In our study, we observed no difference in endothelial permeability between BeWo–Control-EVs and BeWo–LIMCH1-EVs, in contrast to the results obtained with JAR-derived EVs. Our imaging analysis revealed that BeWo-derived EVs exhibited substantially lower internalization by HUVECs, suggesting that their attenuated permeability effect is likely attribute to reduced cellular uptake. Given that EV uptake depends on a variety of surface molecules—including tetraspanins, integrins, and adhesion-related proteins—differences in the surface protein composition of BeWo-derived EVs may impair their ability to interact with endothelial receptors and undergo efficient endocytosis (43). In addition, our proteomic analysis demonstrated marked differences in the overall protein cargo between JAR- and BeWo-derived EVs, which may contribute to their divergent functional effects. However, we acknowledge that our current data do not directly identify specific surface molecules responsible for the reduced internalization of BeWo-EVs. Future studies will be required to elucidate the precise mechanisms governing EV uptake and functional specificity.
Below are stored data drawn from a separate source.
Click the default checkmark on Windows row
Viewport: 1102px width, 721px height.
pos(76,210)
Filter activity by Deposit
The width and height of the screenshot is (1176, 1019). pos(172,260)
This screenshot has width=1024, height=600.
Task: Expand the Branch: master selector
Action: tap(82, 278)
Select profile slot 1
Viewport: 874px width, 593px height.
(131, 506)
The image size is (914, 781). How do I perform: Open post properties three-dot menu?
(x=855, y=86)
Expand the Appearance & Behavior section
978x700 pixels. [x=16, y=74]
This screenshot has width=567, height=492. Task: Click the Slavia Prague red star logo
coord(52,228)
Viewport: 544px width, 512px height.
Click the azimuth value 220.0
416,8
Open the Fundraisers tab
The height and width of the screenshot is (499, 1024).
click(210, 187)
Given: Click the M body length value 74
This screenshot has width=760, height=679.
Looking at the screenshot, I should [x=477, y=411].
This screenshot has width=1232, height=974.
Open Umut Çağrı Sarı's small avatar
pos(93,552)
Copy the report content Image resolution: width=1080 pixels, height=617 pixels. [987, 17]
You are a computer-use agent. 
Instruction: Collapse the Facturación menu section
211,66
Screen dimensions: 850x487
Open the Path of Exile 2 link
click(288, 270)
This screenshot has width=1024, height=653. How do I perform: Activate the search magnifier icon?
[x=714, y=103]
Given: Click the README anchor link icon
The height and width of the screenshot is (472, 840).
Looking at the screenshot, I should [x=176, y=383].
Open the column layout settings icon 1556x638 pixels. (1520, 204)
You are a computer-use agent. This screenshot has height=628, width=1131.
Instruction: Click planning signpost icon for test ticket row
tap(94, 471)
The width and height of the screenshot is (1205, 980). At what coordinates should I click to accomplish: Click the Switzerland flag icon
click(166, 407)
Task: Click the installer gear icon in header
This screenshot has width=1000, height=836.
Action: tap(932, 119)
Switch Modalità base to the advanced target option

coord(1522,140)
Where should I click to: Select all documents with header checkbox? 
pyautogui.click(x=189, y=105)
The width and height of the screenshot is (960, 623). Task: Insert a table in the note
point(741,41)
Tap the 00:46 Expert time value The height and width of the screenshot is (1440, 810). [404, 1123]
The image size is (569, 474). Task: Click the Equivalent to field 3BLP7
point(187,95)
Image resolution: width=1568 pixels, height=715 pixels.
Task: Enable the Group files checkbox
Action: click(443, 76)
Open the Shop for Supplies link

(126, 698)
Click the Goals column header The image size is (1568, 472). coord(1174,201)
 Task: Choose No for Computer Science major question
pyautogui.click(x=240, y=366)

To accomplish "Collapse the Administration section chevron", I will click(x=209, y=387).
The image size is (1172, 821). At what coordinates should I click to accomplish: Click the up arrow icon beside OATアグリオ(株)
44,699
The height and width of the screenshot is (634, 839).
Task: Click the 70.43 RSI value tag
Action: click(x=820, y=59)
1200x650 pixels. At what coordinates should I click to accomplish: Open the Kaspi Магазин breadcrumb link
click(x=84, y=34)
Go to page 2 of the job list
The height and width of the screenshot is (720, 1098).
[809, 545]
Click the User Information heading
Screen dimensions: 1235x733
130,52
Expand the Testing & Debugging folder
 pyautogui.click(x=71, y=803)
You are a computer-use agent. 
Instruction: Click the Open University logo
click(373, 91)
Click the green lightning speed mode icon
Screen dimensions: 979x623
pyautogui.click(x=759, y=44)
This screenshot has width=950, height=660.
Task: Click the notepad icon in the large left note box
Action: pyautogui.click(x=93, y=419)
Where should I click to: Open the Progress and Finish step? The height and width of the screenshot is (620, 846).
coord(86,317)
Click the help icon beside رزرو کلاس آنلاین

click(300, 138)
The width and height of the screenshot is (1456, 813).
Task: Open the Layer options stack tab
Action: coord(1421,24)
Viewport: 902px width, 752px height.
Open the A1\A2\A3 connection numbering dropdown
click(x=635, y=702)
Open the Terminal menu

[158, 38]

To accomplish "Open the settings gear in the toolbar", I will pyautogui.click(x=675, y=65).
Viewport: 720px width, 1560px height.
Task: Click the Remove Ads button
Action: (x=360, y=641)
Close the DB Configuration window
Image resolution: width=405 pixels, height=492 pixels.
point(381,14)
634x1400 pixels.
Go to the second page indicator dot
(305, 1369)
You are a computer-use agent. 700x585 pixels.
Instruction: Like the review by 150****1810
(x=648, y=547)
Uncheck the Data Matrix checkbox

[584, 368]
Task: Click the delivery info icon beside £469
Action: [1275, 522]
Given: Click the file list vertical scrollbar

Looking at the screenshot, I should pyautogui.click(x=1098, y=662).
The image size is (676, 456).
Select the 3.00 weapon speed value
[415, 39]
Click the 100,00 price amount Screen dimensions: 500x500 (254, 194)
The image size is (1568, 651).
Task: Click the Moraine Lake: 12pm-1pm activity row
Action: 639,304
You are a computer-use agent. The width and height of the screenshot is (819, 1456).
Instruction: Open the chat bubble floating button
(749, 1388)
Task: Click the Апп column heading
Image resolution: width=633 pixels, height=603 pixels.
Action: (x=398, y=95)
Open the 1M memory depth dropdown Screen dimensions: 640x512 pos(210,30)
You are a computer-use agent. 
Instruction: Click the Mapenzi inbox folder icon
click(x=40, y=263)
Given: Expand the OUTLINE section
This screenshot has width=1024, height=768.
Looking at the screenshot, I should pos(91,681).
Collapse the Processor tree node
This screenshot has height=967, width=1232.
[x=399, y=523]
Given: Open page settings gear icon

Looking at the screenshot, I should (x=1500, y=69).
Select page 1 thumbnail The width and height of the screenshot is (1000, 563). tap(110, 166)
We found that the suppressed expression of the tight junction protein ZO-1 in endothelial cells induced by LIMCH1-EVs is presumed to be a key driver of increased vascular permeability. ZO-1 is ubiquitously expressed in the tight junctions of epithelial and endothelial cells, and its decreased expression has been associated with brain and pulmonary edema due to tight junction dysfunction (21, 22, 44). Regarding the relationship between ZO-1 and EVs, Zhou et al. (45) reported that the EV-mediated transfer of miR-105 suppressed ZO-1 expression in endothelial cells and resulted in the loss of cell-cell adhesion. LIMCH1-EV administration also significantly reduced the expression of Akt1. The Akt pathway and the phosphatidylinositol 3-kinase R3/nuclear factor κB pathway have been reported to regulate the expression of ZO-1, and it is possible that these pathways were activated following the administration of LIMCH1-EVs (46, 47). In addition, the GSEA results showed that several functions or processes, such as EMT and regulation of body fluid levels, were significantly different between Control-EV– and LIMCH1-EV–treated HUVECs. EMT of endothelial cells has been reported to cause cardiovascular diseases (48). Higher body fluid levels are typical features of PE (49). These findings indicate that LIMCH1-EVs not only induce increased vascular permeability but also may contribute to features such as increased body fluid levels or cardiovascular alterations observed in PE. In addition, although Claudin-5 is a key tight junction component regulating endothelial barrier function, its mRNA expression was not altered by LIMCH1-EV treatment. This suggests that LIMCH1-EVs may disrupt tight junction organization primarily through down-regulation of ZO-1 rather than through transcriptional suppression of Claudin-5.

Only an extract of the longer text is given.